With the digitisation of everything, rising surveillance capitalism, intensive national security monitoring and large intelligence gathering activities, directors and boards worldwide have moved beyond seeing privacy as a compliance line item. As organisations endeavour to prosper, leading directors are asking themselves much more dynamic questions:

  • How would we react to a serious data breach as a customer or other key stakeholder?
  • Do we treat our data with the same respect we would any other major class of financial asset? How do we value it, invest in it and protect it?
  • Have we discharged our privacy governance obligations as directors?

This guide is a valuable tool for directors and boards to help them think about and answer these questions. It provides a valuable resource for directors to better understand interactions between technology, business and regulation and how data should be thought of as both an asset and a liability.

It provides an overview of the technological, business and regulatory developments that contribute to today’s privacy landscape, including the extent to which they make data both an asset and a liability. Secondly, it covers key national, regional, and international privacy regimes, with a special emphasis on the European Union’s General Data Protection Regulation (GDPR) and what it means for Australian organisations. Thirdly, it moves from compliance to performance, providing practical advice for directors and boards on establishing and overseeing privacy culture, frameworks and future-oriented practice.

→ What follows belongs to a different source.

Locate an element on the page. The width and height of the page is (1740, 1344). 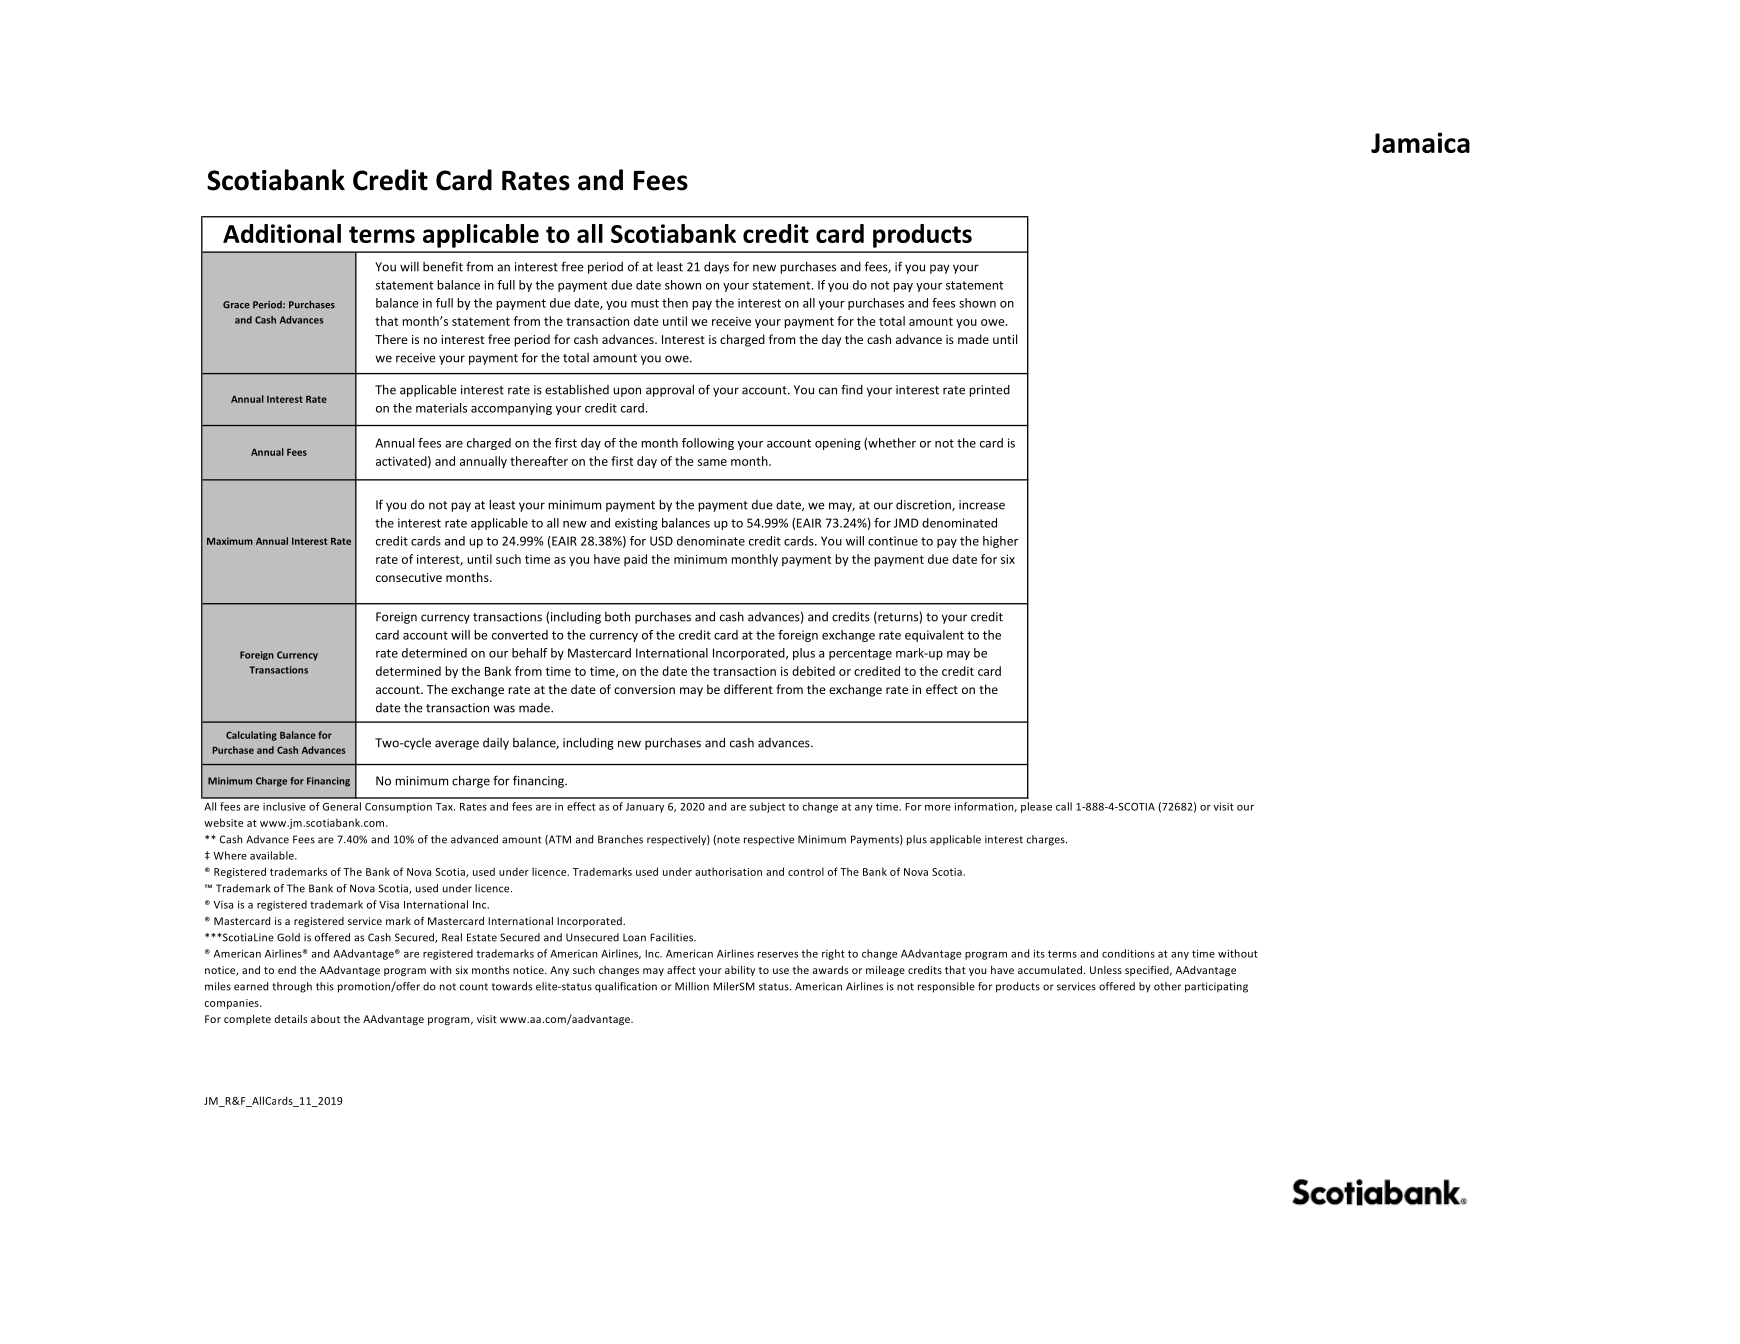
opening is located at coordinates (838, 444).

Managing data by focusing on the balance between performance and risk is critical and will result in achieving compliance as a by-product rather than via a tick-box activity. This is an exciting time for directors. They may not become privacy or cybersecurity ‘experts’ but they must develop data and privacy literacy to be able to understand how to discharge their responsibilities and when to ask for expert advice. It is important for directors and boards to:

  • Foster a culture that values data and privacy
  • Future-proof the board
  • Appoint key personnel and hold them accountable
  • Enhance privacy and security resilience
  • Focus on your stakeholders

Since the expansion of the Privacy Act to cover the private sector, successive Australian Privacy Commissioners have repeated the message that ‘good privacy is good business’. Ten key questions for directors and boards on the governance of data and privacy are as follows:

  1. Given the technological, business and regulatory environment, in what ways is the data the entity holds an asset? In what ways can the data be a liability for the entity?
  2. Given the entity’s data holdings and business aspirations, what knowledge and expertise does the board require to help it make decisions about deriving value from, and protecting, the data?
  3. What is the entity’s current privacy stance (that is, the attitude and approach to handling personal information)? What is the entity’s desired privacy stance and how will directors, with the help of the executive team, implement and communicate the desired stance and the strategy for change?
  4. Do directors understand the implications of the Privacy Act 1988 (Cth) (including the OAIC’s Privacy Management Framework under APP 1.2 and the Notifiable Data Breaches scheme) and the EU’s General Data Protection Regulation? Are there additional steps the entity needs to take?
  5. Are there clear roles, groups and lines of responsibility for data management that are appropriate to the size and value of the entity’s data holdings? Does the board hold them to account?
  6. To what extent do the key control areas (for example, risk, compliance, internal audit) have a data and privacy ambit, and do directors ensure that those areas are properly managed, resourced, represented and emphasised at the board level?
  7. How well are privacy processes and controls being executed? Does the entity have a systematic way of finding out and is this regularly communicated to the board?
  8. Are there metrics about privacy performance, and does the board ensure that they play a role in determining incentives within the entity?
  9. Do directors discuss stakeholder needs, expectations and interests around data at board meetings? Do directors take them into account when making decisions?
  10. Do directors know the ways that the entity is (or isn’t) earning stakeholder trust and building social licence? How can the entity improve in this regard?